Title: Bayesian image-on-image latent factor models for predicting task fMRI using task-free MRI
Authors: Timothy Johnson - University of Michigan (United States) [presenting]
Cui Guo - University of Michigan (United States)
Jian Kang - University of Michigan (United States)
Abstract: Our brains show different activity during task performance across many behavioral domains. Prevailing thought was that individual differences in brain response were attributed to two factors: differences in gross brain morphology and differences in task strategy and/or cognitive processes. However, recent research suggests that these differences can attributed to task-free MRI. That is, individual differences in task-evoked brain activity are inherent features of individual brains such that can be predicted from task-free MRI. Their model is simply a linear regression of the $z$-score maps on the task-free MRI features.

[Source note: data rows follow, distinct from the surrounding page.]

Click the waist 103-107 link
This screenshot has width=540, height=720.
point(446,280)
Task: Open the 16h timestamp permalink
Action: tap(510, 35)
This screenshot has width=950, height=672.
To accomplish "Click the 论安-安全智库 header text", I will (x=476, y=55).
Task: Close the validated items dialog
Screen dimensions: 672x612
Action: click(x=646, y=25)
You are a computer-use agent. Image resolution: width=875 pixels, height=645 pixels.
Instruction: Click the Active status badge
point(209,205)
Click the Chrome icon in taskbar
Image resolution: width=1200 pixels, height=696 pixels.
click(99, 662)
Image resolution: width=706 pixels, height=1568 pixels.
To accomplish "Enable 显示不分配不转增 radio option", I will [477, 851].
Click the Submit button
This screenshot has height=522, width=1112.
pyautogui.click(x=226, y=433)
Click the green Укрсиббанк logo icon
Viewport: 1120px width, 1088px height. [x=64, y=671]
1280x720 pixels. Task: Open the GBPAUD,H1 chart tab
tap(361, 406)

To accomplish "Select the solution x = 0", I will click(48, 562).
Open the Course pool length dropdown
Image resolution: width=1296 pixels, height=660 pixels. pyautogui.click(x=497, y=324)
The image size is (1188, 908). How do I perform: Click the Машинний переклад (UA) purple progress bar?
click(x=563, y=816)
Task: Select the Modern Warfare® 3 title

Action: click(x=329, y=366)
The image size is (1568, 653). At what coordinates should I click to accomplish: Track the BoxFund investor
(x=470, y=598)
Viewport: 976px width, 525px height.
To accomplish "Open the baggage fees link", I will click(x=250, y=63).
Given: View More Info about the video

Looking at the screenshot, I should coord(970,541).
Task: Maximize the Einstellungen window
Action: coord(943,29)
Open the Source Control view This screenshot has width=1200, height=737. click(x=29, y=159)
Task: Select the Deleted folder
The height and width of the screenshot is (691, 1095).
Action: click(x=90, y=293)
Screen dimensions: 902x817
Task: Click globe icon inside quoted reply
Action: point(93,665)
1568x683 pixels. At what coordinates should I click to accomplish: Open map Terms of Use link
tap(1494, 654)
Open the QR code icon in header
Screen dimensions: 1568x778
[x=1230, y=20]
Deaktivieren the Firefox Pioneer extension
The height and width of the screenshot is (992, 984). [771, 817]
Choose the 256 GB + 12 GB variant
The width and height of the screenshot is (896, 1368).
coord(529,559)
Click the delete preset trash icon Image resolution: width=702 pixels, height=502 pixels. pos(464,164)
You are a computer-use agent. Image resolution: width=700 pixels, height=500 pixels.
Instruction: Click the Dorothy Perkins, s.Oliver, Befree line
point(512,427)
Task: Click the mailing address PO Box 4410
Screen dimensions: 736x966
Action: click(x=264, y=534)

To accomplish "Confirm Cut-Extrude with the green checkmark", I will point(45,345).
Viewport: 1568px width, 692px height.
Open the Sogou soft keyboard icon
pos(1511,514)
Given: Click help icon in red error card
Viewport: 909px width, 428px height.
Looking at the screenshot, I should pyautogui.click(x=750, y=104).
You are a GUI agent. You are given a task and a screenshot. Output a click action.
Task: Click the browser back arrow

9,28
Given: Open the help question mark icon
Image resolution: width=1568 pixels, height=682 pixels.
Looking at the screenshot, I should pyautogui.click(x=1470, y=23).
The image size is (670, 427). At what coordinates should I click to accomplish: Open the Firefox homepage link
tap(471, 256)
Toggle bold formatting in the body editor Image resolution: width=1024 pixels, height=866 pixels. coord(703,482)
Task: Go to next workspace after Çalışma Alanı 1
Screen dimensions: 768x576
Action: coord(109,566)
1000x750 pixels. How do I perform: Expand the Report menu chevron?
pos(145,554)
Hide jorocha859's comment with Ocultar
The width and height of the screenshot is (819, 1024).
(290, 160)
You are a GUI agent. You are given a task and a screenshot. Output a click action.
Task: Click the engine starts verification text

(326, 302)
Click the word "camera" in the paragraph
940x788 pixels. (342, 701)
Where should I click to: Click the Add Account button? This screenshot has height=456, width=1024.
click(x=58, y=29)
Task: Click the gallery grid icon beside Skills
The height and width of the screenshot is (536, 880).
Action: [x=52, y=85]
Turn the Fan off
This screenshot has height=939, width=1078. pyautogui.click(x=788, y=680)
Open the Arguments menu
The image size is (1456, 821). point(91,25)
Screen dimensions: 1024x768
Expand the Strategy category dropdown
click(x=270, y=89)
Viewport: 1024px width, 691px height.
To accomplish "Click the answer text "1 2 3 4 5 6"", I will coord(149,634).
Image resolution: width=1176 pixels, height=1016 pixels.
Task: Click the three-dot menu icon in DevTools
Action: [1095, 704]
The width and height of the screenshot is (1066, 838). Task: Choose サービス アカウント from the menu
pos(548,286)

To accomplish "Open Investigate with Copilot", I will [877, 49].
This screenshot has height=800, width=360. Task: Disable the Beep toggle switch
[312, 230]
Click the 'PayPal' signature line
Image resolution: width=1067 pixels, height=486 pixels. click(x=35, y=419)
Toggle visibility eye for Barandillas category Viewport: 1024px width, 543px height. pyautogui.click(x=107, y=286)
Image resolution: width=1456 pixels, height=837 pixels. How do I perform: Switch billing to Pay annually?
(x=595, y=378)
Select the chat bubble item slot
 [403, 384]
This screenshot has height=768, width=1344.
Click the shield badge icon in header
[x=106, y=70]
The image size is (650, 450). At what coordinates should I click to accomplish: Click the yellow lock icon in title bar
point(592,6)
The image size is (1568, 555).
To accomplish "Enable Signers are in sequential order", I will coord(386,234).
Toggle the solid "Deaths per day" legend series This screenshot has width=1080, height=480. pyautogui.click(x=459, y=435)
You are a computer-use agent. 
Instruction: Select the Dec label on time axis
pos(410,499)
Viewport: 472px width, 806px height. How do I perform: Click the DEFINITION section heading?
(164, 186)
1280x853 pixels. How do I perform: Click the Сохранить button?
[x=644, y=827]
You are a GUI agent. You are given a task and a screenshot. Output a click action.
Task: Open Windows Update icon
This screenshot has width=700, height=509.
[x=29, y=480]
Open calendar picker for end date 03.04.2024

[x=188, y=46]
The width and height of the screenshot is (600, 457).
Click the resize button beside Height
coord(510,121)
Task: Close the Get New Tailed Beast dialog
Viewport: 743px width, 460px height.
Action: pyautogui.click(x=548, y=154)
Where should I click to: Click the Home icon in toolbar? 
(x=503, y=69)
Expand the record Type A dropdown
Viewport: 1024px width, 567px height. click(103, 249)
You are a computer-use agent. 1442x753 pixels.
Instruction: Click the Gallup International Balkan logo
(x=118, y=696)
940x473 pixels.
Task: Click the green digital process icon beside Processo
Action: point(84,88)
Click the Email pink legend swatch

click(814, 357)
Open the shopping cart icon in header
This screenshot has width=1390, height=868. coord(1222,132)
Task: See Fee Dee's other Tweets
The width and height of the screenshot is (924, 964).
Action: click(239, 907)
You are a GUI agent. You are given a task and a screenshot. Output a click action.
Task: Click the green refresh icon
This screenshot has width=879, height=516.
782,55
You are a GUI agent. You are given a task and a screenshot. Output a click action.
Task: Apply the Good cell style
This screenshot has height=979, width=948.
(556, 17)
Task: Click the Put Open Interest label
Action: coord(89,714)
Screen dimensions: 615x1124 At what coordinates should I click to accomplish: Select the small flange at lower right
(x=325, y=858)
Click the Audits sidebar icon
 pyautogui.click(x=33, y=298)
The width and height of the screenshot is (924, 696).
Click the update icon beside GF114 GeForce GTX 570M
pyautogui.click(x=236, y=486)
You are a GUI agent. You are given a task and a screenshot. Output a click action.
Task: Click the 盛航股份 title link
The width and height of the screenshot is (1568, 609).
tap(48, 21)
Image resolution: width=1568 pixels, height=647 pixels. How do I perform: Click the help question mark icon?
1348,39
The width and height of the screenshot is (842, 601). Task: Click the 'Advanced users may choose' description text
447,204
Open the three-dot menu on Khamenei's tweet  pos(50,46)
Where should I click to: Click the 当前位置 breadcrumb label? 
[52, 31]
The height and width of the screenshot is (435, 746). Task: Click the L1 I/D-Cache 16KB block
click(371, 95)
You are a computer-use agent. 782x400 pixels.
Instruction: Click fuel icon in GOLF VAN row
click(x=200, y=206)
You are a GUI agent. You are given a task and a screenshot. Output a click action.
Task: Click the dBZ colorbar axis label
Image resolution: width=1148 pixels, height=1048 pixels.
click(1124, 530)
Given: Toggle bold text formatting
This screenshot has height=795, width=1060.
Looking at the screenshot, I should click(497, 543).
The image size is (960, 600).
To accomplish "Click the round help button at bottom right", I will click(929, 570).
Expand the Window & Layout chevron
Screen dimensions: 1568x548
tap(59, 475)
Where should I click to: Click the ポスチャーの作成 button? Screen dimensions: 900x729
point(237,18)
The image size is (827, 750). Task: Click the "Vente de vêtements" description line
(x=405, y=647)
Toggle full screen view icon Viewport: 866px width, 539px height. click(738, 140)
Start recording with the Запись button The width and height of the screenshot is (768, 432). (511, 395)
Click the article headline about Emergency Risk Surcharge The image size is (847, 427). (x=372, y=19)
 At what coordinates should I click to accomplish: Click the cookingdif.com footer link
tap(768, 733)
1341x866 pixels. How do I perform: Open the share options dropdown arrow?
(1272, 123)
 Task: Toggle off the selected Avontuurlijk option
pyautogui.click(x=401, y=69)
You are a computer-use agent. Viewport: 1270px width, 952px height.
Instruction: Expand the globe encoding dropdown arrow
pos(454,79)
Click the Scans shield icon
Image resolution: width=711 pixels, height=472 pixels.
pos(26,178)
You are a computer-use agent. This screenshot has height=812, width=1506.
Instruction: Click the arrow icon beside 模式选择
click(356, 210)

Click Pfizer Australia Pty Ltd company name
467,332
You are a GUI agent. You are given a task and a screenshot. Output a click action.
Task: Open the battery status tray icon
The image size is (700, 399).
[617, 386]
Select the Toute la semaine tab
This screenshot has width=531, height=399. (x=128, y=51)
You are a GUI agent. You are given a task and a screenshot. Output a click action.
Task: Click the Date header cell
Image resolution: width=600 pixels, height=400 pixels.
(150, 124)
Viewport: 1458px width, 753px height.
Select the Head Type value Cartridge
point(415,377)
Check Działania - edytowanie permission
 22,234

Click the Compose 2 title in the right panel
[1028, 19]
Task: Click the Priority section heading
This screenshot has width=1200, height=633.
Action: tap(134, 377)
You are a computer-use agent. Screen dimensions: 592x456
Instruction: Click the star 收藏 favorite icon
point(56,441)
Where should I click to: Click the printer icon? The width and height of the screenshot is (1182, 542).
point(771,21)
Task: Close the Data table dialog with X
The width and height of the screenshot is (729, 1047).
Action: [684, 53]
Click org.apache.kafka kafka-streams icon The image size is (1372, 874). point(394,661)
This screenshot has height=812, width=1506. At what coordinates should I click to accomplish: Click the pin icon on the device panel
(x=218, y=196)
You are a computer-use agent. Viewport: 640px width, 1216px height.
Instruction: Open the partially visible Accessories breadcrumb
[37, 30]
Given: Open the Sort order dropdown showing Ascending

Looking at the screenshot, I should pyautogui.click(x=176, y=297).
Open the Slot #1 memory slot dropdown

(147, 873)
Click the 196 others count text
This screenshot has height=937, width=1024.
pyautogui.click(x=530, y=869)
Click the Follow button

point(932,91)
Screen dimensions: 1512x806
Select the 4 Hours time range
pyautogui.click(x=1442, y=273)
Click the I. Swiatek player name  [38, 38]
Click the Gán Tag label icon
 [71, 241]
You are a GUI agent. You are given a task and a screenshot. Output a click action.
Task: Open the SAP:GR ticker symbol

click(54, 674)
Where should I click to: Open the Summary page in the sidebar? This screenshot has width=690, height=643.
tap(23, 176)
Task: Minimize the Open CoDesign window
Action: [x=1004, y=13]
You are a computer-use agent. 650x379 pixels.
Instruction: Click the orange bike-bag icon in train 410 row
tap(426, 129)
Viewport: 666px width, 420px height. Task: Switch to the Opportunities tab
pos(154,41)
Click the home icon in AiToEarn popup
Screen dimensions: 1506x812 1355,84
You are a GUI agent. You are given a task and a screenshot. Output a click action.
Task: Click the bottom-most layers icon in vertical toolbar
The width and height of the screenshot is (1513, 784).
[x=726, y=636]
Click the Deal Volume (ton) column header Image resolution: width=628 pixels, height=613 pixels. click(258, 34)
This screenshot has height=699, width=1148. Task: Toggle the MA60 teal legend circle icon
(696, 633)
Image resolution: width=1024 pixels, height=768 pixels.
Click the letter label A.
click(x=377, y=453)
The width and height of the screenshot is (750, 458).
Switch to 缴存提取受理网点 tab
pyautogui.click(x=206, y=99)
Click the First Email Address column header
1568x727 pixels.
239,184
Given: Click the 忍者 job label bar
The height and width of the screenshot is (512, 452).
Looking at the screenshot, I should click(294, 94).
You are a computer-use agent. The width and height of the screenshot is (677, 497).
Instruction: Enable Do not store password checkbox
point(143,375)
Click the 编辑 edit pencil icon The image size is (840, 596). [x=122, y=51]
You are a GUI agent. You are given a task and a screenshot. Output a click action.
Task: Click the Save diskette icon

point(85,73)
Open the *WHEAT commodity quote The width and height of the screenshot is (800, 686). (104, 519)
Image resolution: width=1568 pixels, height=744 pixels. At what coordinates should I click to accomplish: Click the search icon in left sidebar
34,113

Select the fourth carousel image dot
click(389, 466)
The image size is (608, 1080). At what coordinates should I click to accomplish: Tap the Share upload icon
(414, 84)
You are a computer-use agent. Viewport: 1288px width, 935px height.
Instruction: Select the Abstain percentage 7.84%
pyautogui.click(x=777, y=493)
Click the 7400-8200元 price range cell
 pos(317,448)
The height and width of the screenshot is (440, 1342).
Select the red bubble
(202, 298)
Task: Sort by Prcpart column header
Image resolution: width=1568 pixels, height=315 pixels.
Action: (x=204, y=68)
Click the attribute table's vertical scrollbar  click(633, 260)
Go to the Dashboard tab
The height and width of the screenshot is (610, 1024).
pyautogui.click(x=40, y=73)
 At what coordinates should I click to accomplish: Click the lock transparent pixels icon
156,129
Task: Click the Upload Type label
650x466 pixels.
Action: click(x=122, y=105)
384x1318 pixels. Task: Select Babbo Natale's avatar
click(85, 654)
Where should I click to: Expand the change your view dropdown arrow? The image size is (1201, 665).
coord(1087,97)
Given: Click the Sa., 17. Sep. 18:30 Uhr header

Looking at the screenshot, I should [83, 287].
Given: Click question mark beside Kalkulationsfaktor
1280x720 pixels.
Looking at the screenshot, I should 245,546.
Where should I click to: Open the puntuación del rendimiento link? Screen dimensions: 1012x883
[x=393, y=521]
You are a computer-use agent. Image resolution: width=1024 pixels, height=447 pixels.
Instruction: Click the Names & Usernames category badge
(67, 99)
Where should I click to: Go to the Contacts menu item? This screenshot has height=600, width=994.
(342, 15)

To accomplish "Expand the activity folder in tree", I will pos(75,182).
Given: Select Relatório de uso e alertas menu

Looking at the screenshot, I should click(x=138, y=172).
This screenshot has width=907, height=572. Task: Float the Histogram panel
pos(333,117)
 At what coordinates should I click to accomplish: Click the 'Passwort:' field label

They fit one regression model for each of 50 parcels of the cortex for each individual. We set out to build a more sophisticated statistical model and compare results. We propose an image-on-image Bayesian latent factor regression model. We model the task-evoked maps via basis functions. The low-dimensional representation of the basis parameters is obtained using a sparse latent factor model. Then we use a scalar-on-image regression model to link the latent factors with the task-free maps which are selected using a Bayesian variable selection procedure. Head-to-head comparison shows that our modelling strategy is statistically more efficient than the simple model originally proposed.